[Items from a dataset]
★ ★ ★ ★ ★ ★ ★
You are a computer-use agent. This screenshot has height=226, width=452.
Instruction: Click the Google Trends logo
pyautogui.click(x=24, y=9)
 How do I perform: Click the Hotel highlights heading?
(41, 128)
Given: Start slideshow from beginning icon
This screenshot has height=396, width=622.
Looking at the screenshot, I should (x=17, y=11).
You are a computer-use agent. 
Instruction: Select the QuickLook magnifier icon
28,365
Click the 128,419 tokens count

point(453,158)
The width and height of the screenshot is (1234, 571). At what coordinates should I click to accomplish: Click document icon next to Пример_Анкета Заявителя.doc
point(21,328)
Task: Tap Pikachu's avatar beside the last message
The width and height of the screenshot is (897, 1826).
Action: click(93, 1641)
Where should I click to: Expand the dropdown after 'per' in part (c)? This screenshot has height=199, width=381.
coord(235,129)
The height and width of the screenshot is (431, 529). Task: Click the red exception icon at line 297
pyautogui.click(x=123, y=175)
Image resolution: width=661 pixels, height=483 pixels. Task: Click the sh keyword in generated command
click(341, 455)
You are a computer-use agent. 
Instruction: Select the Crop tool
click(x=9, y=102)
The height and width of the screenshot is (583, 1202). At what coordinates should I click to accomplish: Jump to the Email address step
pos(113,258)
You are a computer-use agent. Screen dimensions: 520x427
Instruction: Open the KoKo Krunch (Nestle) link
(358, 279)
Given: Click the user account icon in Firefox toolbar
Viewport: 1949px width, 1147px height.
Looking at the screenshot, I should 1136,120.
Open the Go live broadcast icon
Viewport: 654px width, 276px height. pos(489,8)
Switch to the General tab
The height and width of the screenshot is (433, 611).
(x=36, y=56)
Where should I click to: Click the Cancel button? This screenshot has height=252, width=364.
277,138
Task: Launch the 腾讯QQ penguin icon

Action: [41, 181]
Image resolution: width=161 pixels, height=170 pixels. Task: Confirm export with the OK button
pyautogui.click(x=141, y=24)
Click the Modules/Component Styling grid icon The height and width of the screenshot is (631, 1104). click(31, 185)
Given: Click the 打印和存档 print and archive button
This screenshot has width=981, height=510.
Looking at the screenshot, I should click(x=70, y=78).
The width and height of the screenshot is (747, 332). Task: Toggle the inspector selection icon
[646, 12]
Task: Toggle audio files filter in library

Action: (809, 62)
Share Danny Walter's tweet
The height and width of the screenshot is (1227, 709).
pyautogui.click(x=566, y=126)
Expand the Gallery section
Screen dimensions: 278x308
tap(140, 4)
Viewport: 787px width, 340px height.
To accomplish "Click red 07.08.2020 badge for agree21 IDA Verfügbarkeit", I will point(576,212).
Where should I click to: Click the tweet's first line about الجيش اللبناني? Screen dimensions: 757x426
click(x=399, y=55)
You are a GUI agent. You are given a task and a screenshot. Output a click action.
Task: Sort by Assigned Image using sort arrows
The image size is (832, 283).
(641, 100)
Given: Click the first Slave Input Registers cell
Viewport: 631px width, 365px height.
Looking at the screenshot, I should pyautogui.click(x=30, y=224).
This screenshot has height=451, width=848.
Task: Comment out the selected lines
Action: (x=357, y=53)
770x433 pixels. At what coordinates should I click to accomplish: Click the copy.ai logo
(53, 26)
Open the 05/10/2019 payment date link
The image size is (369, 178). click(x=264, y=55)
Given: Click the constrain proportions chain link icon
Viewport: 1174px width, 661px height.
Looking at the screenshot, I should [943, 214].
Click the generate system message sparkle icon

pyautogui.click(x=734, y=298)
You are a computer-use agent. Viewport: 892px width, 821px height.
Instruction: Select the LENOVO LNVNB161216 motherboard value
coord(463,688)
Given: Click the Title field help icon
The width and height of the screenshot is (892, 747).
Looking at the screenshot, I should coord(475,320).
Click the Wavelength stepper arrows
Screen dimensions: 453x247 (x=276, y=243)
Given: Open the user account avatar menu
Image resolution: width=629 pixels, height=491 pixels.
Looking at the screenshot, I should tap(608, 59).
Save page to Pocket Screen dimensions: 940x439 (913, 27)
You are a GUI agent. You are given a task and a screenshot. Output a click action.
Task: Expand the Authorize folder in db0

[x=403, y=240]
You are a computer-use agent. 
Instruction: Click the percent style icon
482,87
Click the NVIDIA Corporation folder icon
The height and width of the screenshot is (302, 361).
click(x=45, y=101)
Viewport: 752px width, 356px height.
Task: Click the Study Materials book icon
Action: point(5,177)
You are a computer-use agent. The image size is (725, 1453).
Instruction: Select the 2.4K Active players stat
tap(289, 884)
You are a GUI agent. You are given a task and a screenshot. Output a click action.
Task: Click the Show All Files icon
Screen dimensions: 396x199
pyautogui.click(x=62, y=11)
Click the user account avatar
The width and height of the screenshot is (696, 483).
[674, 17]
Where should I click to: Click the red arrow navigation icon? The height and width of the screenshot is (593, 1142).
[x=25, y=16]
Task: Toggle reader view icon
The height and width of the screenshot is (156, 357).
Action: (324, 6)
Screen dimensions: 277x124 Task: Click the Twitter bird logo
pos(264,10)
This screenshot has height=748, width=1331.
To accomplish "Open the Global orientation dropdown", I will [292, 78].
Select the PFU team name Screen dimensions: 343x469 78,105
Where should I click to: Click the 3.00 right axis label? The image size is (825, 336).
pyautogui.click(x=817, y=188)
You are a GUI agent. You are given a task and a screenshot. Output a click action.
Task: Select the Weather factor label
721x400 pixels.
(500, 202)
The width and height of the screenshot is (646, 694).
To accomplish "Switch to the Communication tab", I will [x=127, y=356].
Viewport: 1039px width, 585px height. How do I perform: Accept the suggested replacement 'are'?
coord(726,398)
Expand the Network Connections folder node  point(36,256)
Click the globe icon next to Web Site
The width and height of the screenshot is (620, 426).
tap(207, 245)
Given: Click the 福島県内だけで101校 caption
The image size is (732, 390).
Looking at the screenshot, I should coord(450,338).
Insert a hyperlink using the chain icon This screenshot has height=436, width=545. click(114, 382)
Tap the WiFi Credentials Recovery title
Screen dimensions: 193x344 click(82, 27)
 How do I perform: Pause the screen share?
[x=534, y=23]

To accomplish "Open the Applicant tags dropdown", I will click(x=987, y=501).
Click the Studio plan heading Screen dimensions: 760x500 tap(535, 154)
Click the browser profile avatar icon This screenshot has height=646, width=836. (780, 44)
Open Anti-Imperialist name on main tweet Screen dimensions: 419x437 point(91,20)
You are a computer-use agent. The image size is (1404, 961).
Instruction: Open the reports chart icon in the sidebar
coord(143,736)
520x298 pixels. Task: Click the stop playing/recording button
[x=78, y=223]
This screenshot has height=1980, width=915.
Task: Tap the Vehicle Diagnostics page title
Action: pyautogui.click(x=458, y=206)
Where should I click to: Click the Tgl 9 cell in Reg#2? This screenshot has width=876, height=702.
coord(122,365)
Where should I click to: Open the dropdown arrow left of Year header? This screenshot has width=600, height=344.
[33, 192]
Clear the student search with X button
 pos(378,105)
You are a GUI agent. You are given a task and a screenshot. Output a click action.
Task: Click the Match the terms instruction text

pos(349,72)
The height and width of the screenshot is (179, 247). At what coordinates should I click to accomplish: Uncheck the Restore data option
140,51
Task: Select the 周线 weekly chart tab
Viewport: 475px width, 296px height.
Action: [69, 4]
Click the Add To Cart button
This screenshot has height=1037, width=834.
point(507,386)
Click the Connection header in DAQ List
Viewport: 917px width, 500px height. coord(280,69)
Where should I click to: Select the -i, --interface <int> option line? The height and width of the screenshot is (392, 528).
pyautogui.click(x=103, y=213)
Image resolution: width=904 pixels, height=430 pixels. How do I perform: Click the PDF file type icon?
★ ★ ★ ★ ★ ★ ★
Exercise aim:
For this exercise, set down all of the entries again word for word.

Reply to the task:
You are a computer-use agent. This screenshot has height=226, width=452.
Instruction: Click the Google Trends logo
pyautogui.click(x=24, y=9)
 How do I perform: Click the Hotel highlights heading?
(41, 128)
Given: Start slideshow from beginning icon
This screenshot has height=396, width=622.
Looking at the screenshot, I should (x=17, y=11).
You are a computer-use agent. 
Instruction: Select the QuickLook magnifier icon
28,365
Click the 128,419 tokens count

point(453,158)
The width and height of the screenshot is (1234, 571). At what coordinates should I click to accomplish: Click document icon next to Пример_Анкета Заявителя.doc
point(21,328)
Task: Tap Pikachu's avatar beside the last message
The width and height of the screenshot is (897, 1826).
Action: click(93, 1641)
Where should I click to: Expand the dropdown after 'per' in part (c)? This screenshot has height=199, width=381.
coord(235,129)
The height and width of the screenshot is (431, 529). Task: Click the red exception icon at line 297
pyautogui.click(x=123, y=175)
Image resolution: width=661 pixels, height=483 pixels. Task: Click the sh keyword in generated command
click(341, 455)
You are a computer-use agent. 
Instruction: Select the Crop tool
click(x=9, y=102)
The height and width of the screenshot is (583, 1202). At what coordinates should I click to accomplish: Jump to the Email address step
pos(113,258)
You are a computer-use agent. Screen dimensions: 520x427
Instruction: Open the KoKo Krunch (Nestle) link
(358, 279)
Given: Click the user account icon in Firefox toolbar
Viewport: 1949px width, 1147px height.
Looking at the screenshot, I should 1136,120.
Open the Go live broadcast icon
Viewport: 654px width, 276px height. pos(489,8)
Switch to the General tab
The height and width of the screenshot is (433, 611).
(x=36, y=56)
Where should I click to: Click the Cancel button? This screenshot has height=252, width=364.
277,138
Task: Launch the 腾讯QQ penguin icon

Action: [41, 181]
Image resolution: width=161 pixels, height=170 pixels. Task: Confirm export with the OK button
pyautogui.click(x=141, y=24)
Click the Modules/Component Styling grid icon The height and width of the screenshot is (631, 1104). click(31, 185)
Given: Click the 打印和存档 print and archive button
This screenshot has width=981, height=510.
Looking at the screenshot, I should click(x=70, y=78).
The width and height of the screenshot is (747, 332). Task: Toggle the inspector selection icon
[646, 12]
Task: Toggle audio files filter in library

Action: (809, 62)
Share Danny Walter's tweet
The height and width of the screenshot is (1227, 709).
pyautogui.click(x=566, y=126)
Expand the Gallery section
Screen dimensions: 278x308
tap(140, 4)
Viewport: 787px width, 340px height.
To accomplish "Click red 07.08.2020 badge for agree21 IDA Verfügbarkeit", I will point(576,212).
Where should I click to: Click the tweet's first line about الجيش اللبناني? Screen dimensions: 757x426
click(x=399, y=55)
You are a GUI agent. You are given a task and a screenshot. Output a click action.
Task: Sort by Assigned Image using sort arrows
The image size is (832, 283).
(641, 100)
Given: Click the first Slave Input Registers cell
Viewport: 631px width, 365px height.
Looking at the screenshot, I should pyautogui.click(x=30, y=224).
This screenshot has height=451, width=848.
Task: Comment out the selected lines
Action: (x=357, y=53)
770x433 pixels. At what coordinates should I click to accomplish: Click the copy.ai logo
(53, 26)
Open the 05/10/2019 payment date link
The image size is (369, 178). click(x=264, y=55)
Given: Click the constrain proportions chain link icon
Viewport: 1174px width, 661px height.
Looking at the screenshot, I should [943, 214].
Click the generate system message sparkle icon

pyautogui.click(x=734, y=298)
You are a computer-use agent. Viewport: 892px width, 821px height.
Instruction: Select the LENOVO LNVNB161216 motherboard value
coord(463,688)
Given: Click the Title field help icon
The width and height of the screenshot is (892, 747).
Looking at the screenshot, I should coord(475,320).
Click the Wavelength stepper arrows
Screen dimensions: 453x247 (x=276, y=243)
Given: Open the user account avatar menu
Image resolution: width=629 pixels, height=491 pixels.
Looking at the screenshot, I should tap(608, 59).
Save page to Pocket Screen dimensions: 940x439 (913, 27)
You are a GUI agent. You are given a task and a screenshot. Output a click action.
Task: Expand the Authorize folder in db0

[x=403, y=240]
You are a computer-use agent. 
Instruction: Click the percent style icon
482,87
Click the NVIDIA Corporation folder icon
The height and width of the screenshot is (302, 361).
click(x=45, y=101)
Viewport: 752px width, 356px height.
Task: Click the Study Materials book icon
Action: point(5,177)
You are a computer-use agent. The image size is (725, 1453).
Instruction: Select the 2.4K Active players stat
tap(289, 884)
You are a GUI agent. You are given a task and a screenshot. Output a click action.
Task: Click the Show All Files icon
Screen dimensions: 396x199
pyautogui.click(x=62, y=11)
Click the user account avatar
The width and height of the screenshot is (696, 483).
[674, 17]
Where should I click to: Click the red arrow navigation icon? The height and width of the screenshot is (593, 1142).
[x=25, y=16]
Task: Toggle reader view icon
The height and width of the screenshot is (156, 357).
Action: (324, 6)
Screen dimensions: 277x124 Task: Click the Twitter bird logo
pos(264,10)
This screenshot has height=748, width=1331.
To accomplish "Open the Global orientation dropdown", I will [292, 78].
Select the PFU team name Screen dimensions: 343x469 78,105
Where should I click to: Click the 3.00 right axis label? The image size is (825, 336).
pyautogui.click(x=817, y=188)
You are a GUI agent. You are given a task and a screenshot. Output a click action.
Task: Select the Weather factor label
721x400 pixels.
(500, 202)
The width and height of the screenshot is (646, 694).
To accomplish "Switch to the Communication tab", I will [x=127, y=356].
Viewport: 1039px width, 585px height. How do I perform: Accept the suggested replacement 'are'?
coord(726,398)
Expand the Network Connections folder node  point(36,256)
Click the globe icon next to Web Site
The width and height of the screenshot is (620, 426).
tap(207, 245)
Given: Click the 福島県内だけで101校 caption
The image size is (732, 390).
Looking at the screenshot, I should coord(450,338).
Insert a hyperlink using the chain icon This screenshot has height=436, width=545. click(114, 382)
Tap the WiFi Credentials Recovery title
Screen dimensions: 193x344 click(82, 27)
 How do I perform: Pause the screen share?
[x=534, y=23]

To accomplish "Open the Applicant tags dropdown", I will click(x=987, y=501).
Click the Studio plan heading Screen dimensions: 760x500 tap(535, 154)
Click the browser profile avatar icon This screenshot has height=646, width=836. (780, 44)
Open Anti-Imperialist name on main tweet Screen dimensions: 419x437 point(91,20)
You are a computer-use agent. The image size is (1404, 961).
Instruction: Open the reports chart icon in the sidebar
coord(143,736)
520x298 pixels. Task: Click the stop playing/recording button
[x=78, y=223]
This screenshot has height=1980, width=915.
Task: Tap the Vehicle Diagnostics page title
Action: pyautogui.click(x=458, y=206)
Where should I click to: Click the Tgl 9 cell in Reg#2? This screenshot has width=876, height=702.
coord(122,365)
Where should I click to: Open the dropdown arrow left of Year header? This screenshot has width=600, height=344.
[33, 192]
Clear the student search with X button
 pos(378,105)
You are a GUI agent. You are given a task and a screenshot. Output a click action.
Task: Click the Match the terms instruction text

pos(349,72)
The height and width of the screenshot is (179, 247). At what coordinates should I click to accomplish: Uncheck the Restore data option
140,51
Task: Select the 周线 weekly chart tab
Viewport: 475px width, 296px height.
Action: [69, 4]
Click the Add To Cart button
This screenshot has height=1037, width=834.
point(507,386)
Click the Connection header in DAQ List
Viewport: 917px width, 500px height. coord(280,69)
Where should I click to: Select the -i, --interface <int> option line? The height and width of the screenshot is (392, 528).
pyautogui.click(x=103, y=213)
Image resolution: width=904 pixels, height=430 pixels. How do I perform: Click the PDF file type icon?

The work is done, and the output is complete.